**TASK BRIEF:**
Aside from the pictures, the entries should be given again exactly.

################

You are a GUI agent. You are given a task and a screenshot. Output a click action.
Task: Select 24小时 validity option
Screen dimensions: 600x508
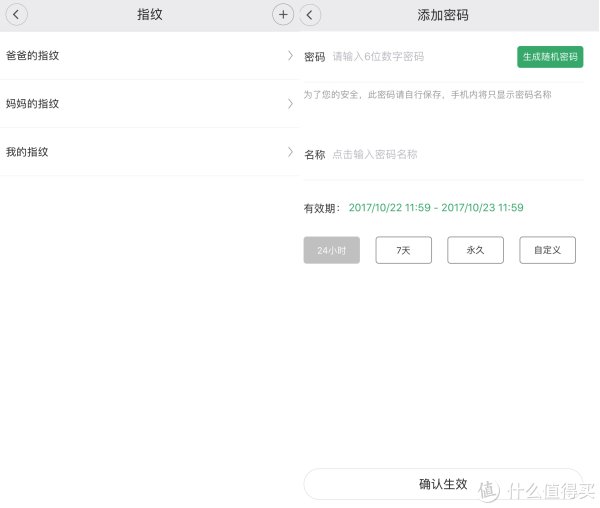tap(331, 251)
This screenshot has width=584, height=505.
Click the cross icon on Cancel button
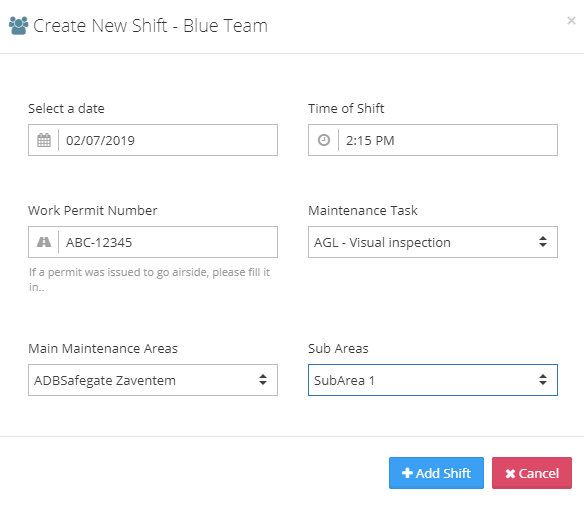[510, 473]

################

**YOUR SOLUTION:**
You are a GUI agent. You are given a task and a screenshot. Output a click action.
Task: Select 24小时 validity option
Screen dimensions: 600x508
tap(331, 251)
This screenshot has width=584, height=505.
Click the cross icon on Cancel button
[510, 473]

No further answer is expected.